L’arrêt consacre d’abord une protection effective du droit au paiement en espèces contre reçu libératoire. Il sanctionne ensuite les conséquences préjudiciables d’une modification unilatérale du contrat.
**I. La sanction d’une pratique illicite portant atteinte au cours légal et à l’exécution du contrat**
La Cour fonde sa décision sur une interprétation combinée des textes monétaires et des principes contractuels. Elle rappelle que l’article L. 112-6 du code monétaire et financier n’interdit le paiement en espèces que pour les sommes supérieures à un certain montant. Elle constate que la modification imposée « ne porte pas sur le lieu du paiement, au sens de l’article 1247 du code civil, mais sur l’obligation de recourir à un tiers pour encaisser le paiement ». Cette obligation entraîne selon elle « un effet équivalent à un refus du créancier d’accepter le paiement en numéraire ». La Cour assimile ainsi le renvoi systématique vers un tiers payeur à un refus déguisé, contraire à l’esprit des textes sur le cours légal. Elle estime que l’opérateur « s’est livrée à une pratique illicite » en imposant une procédure générant des frais inévitables pour le débiteur. La solution protège la substance de l’obligation de paiement initialement convenue. Elle garantit au consommateur le bénéfice d’un reçu libératoire direct sans coût supplémentaire.
Cette analyse mérite approbation. Elle empêche un créancier de vider de sa substance le droit au paiement en espèces par des modalités pratiques dissuasives. La Cour refuse de valider une modification contractuelle créant une obligation accessoire onéreuse. Elle applique strictement le principe selon lequel les frais de paiement sont à la charge du débiteur seulement lorsqu’ils résultent d’un choix libre de son fait. Ici, les frais « ne sont dus qu’au comportement fautif » du créancier. La décision s’inscrit dans une jurisprudence soucieuse de protéger la partie faible dans les contrats d’adhésion. Elle rappelle que la liberté contractuelle ne saurait justifier des conditions d’exécution rendant excessivement difficile ou coûteuse une modalité de paiement pourtant prévue par la loi.
**II. Le rejet d’une indemnisation pour la suspension de service découlant d’un défaut de paiement**
La Cour opère une séparation nette entre la faute liée aux modalités de paiement et la réaction de l’opérateur face à un impayé. Concernant la suspension de la ligne, elle estime que celle-ci « trouve sa cause dans un défaut de règlement d’une facture et dans une compensation irrégulière ». Elle relève que l’abonné a déduit unilatéralement les frais de mandat du montant de ses factures. La Cour en déduit qu’ »il n’y a pas de faute de la S. A. France Télécom à avoir procédé à la suspension ». Elle refuse ainsi d’indemniser le trouble d’existence allégué, considérant le lien de causalité rompu par le comportement du débiteur.

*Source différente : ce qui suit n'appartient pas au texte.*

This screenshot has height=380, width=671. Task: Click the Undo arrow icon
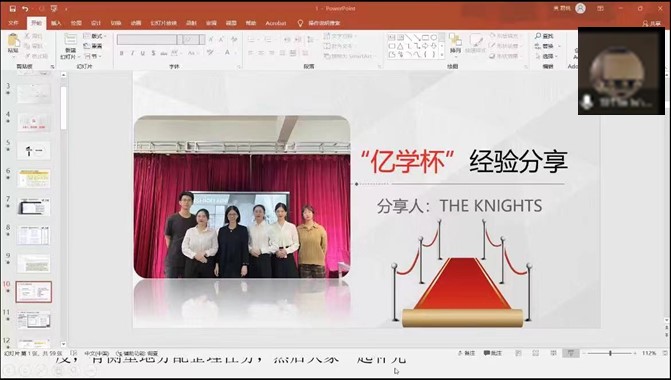tap(25, 9)
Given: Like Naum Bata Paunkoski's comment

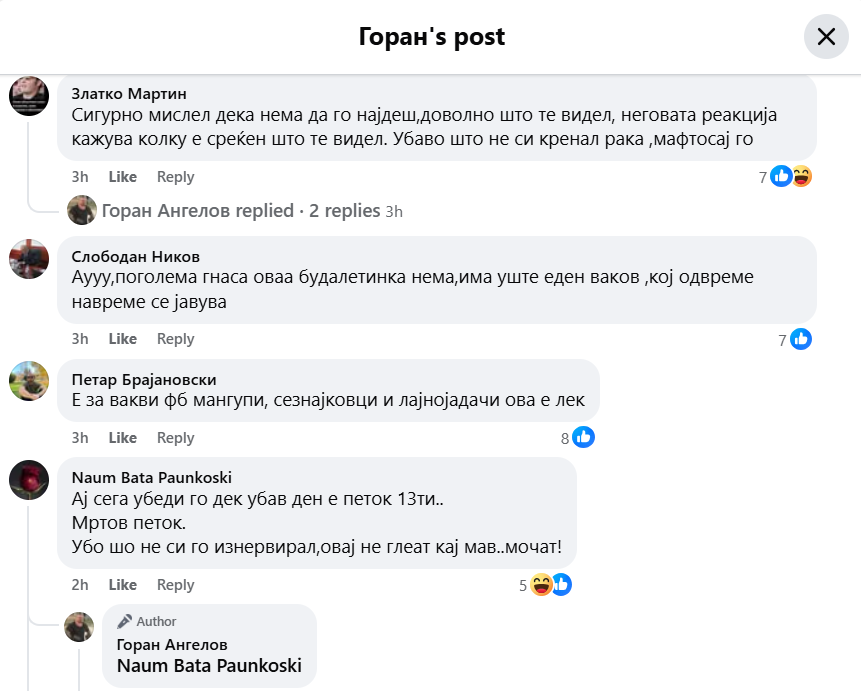Looking at the screenshot, I should [x=123, y=585].
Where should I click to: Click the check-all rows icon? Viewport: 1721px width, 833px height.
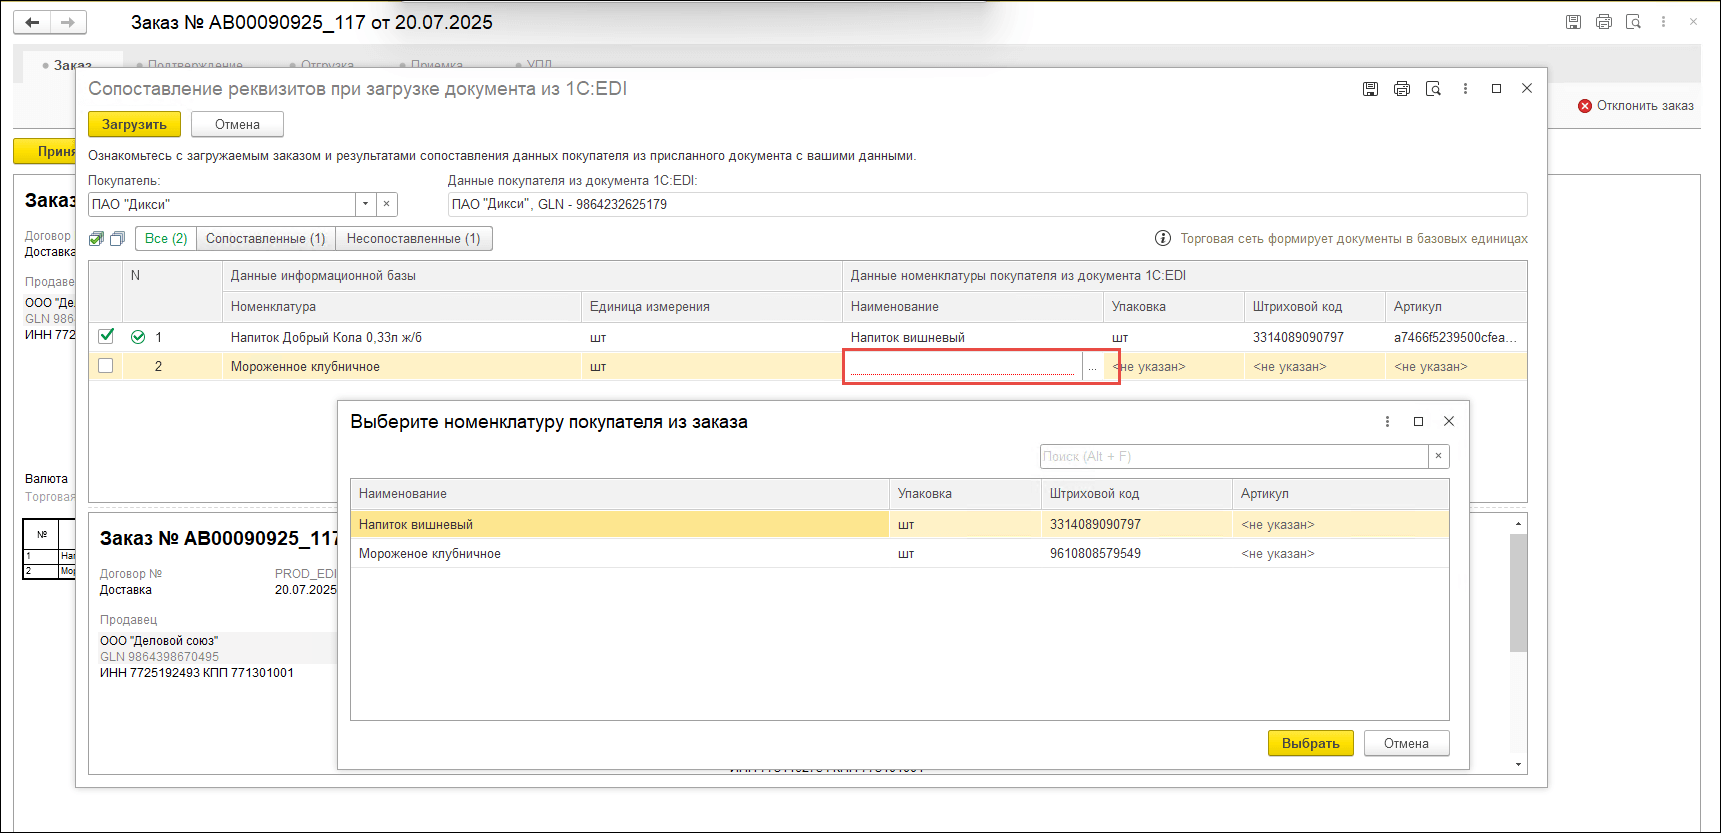coord(97,239)
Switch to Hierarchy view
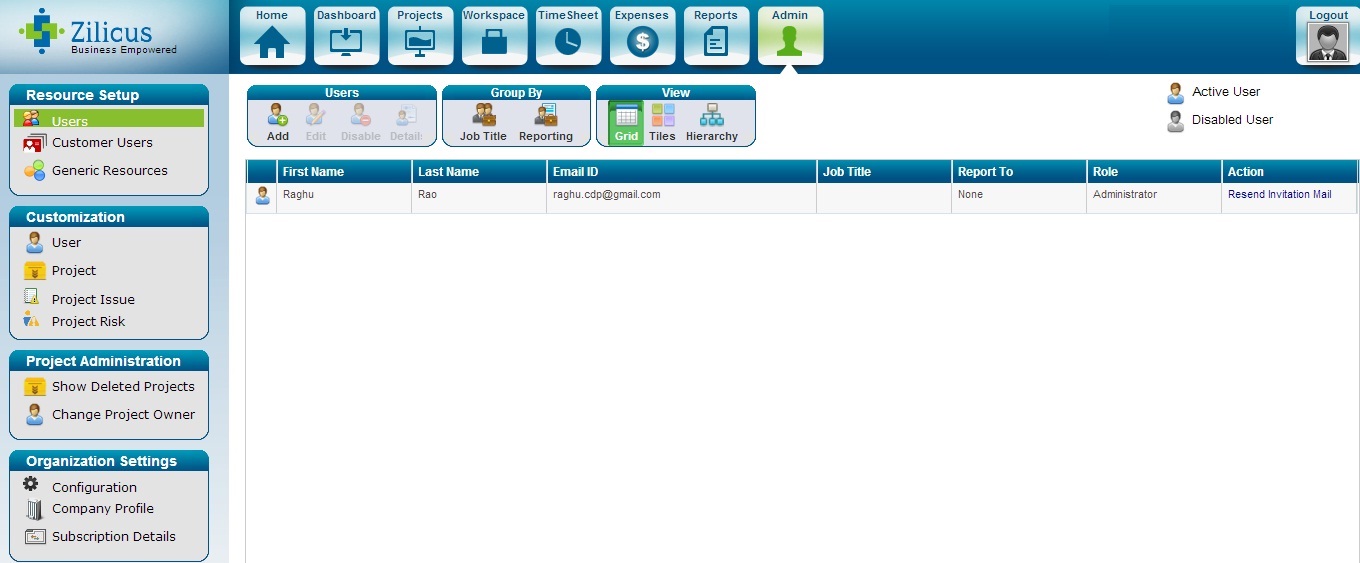 (x=711, y=122)
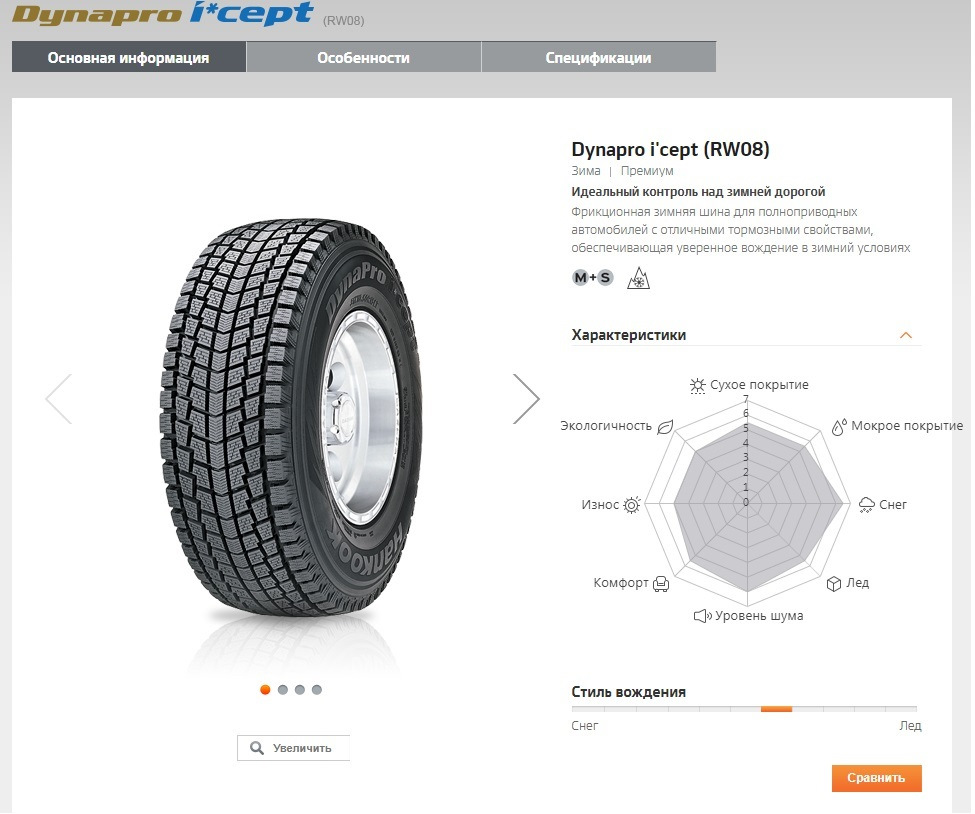Click the ice cube Лед icon
This screenshot has height=814, width=975.
pyautogui.click(x=833, y=583)
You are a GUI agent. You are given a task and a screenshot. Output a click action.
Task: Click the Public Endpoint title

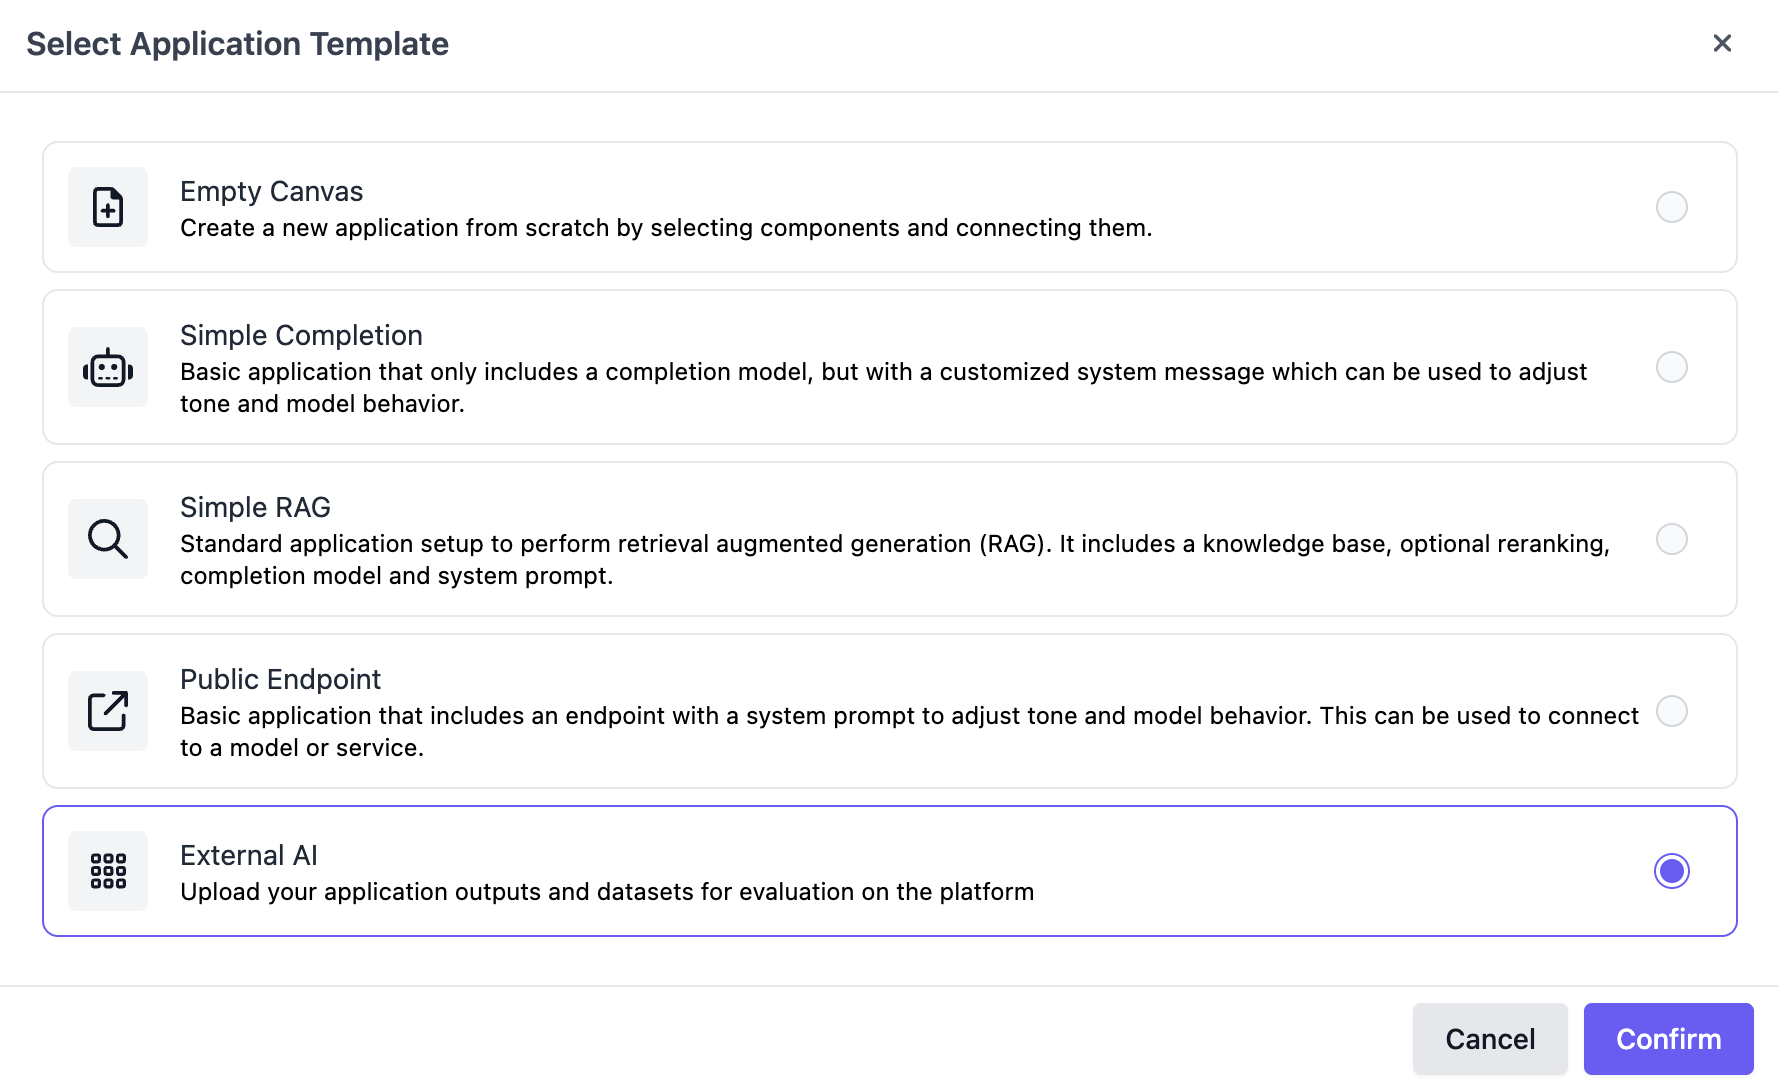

Cette distinction est juridiquement rigoureuse. Elle préserve le droit du créancier à exiger une exécution conforme et à se prévaloir des sanctions contractuelles en cas de manquement. La compensation opérée par l’abonné était irrégulière car portant sur une créance litigieuse non liquidée. La Cour évite ainsi de créer une confusion entre deux préjudices distincts. Elle sanctionne la pratique illicite de l’opérateur par le remboursement des fraits induits, mais ne le rend pas responsable des conséquences d’un défaut de paiement objectif. Cette solution équilibre les droits et obligations de chaque partie. Elle empêche qu’une faute initiale du créancier n’immunise totalement le débiteur contre les suites de son propre manquement. La portée de l’arrêt est donc nuancée : s’il renforce la protection du paiement en espèces, il ne remet pas en cause les principes généraux de l’exécution et de l’inexécution du contrat.